One Fish, Two Fish

One of the reasons I’m so happy that Mike is as big a fan of seafood as I am is because it’s so darned quick and easy to prepare, and this week, quick and easy is about all I’ve had in me. I’ve been anxious to get back to the cutest fish market ever, and on Tuesday, the weather was finally (sorta) warm enough for me to make the walk up to the North End and pick up a few provisions.

I came home with two beautiful filets, one cod and one wild striped bass. I cooked the bass on Tuesday, portioning out a couple of pieces for our dinner and packaging the remainder to freeze. I stewed half of a fennel bulb, thinly sliced, along with some sliced onion, canned San Marzano tomatoes, a glug each of white wine and olive oil, and some Herbes de Provence, and when the mixture had cooked down, I sauteed the striper in a little olive oil until the skin was crisp and the flesh just cooked through. I spooned the fennel and tomato mixture into shallow bowls, placed a filet on top of each portion, and finished with a few fennel fronds, sprigs of flat leaf parsley, and lemon zest.

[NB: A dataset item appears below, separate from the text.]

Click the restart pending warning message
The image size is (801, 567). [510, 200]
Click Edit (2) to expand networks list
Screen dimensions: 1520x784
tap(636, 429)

Wednesday night’s cod was even easier: I used this recipe as a jumping off point, but added my own spin by tossing the potatoes with a bit of smoked Spanish paprika before putting them in the oven to roast. After about 40 minutes, I added the cod (again, I portioned out two pieces and froze the rest), turning it on the baking sheet to coat it with paprika oil and sprinkling a little salt over it, and placed it back in the oven until the cod was just cooked through, about 15-20 minutes or so. I served the cod and potatoes on a bed of picked flat leaf parsley leaves, and sprinkled a little Sherry vinegar, snipped chives, and Basque herbed salt over each serving.

Both of these seafood suppers were incredibly simple and incredibly good, allowing the flavors of the super-fresh fish to shine through. We’re lucky to have access to such great seafood around here, and as the weather warms up and we crave lighter fare, you can bet we’ll be taking full advantage of it.

10 thoughts on “One Fish, Two Fish

  1. Intriguing–we had cod this past Monday that I didn’t love, but perhaps another go-around is in order, as both of these look crazy-good.

  2. both look fabulous! quick question: when you freeze fish, do you notice any effect on the flavor or texture? it always seems a little fishy to me, even if it was fresh as could be when it went in the freezer.

  3. Jennifer Hess says:

    Joan – Thanks! I’d love to get back to having seafood dinners 2-3 nights a week 🙂

    Marie – you know me and measurements 😉

    elizabeth – You know, Mike and I were talking last night about how strange it is that we really never liked cod much when we were growing up in the midwest. This cod tastes nothing like the stuff I grew up with, and the texture is fantastic, which I suspect is because we’re so close to the source.

    maggie and Melissa – Since we moved here I have gotten in the habit of buying whole sides of certain fish when it’s local and in season, or in the case of the MSC-certified wild salmon we like, and portioning it out at home, then individually wrapping it and freezing the pieces in a freezer bag. It has worked well, and we tend to go through it quickly, but I do notice a small change the older the seafood gets so I generally will take those last bits and use them in something like a seafood soup rather than a simpler preparation where it would be more noticeable.

  4. Jen,
    Your fish is beautiful. I love making fish during the week, because it’s so easy.
    I made a similar cod dish last Monday, and called it Cod Provencal.
    I used leeks, a can of tomatoes, olives and herbs de provence. It was delicious over the cod! I was licking the spoon!
    I wish we had better fish markets here…….slim pickin’s.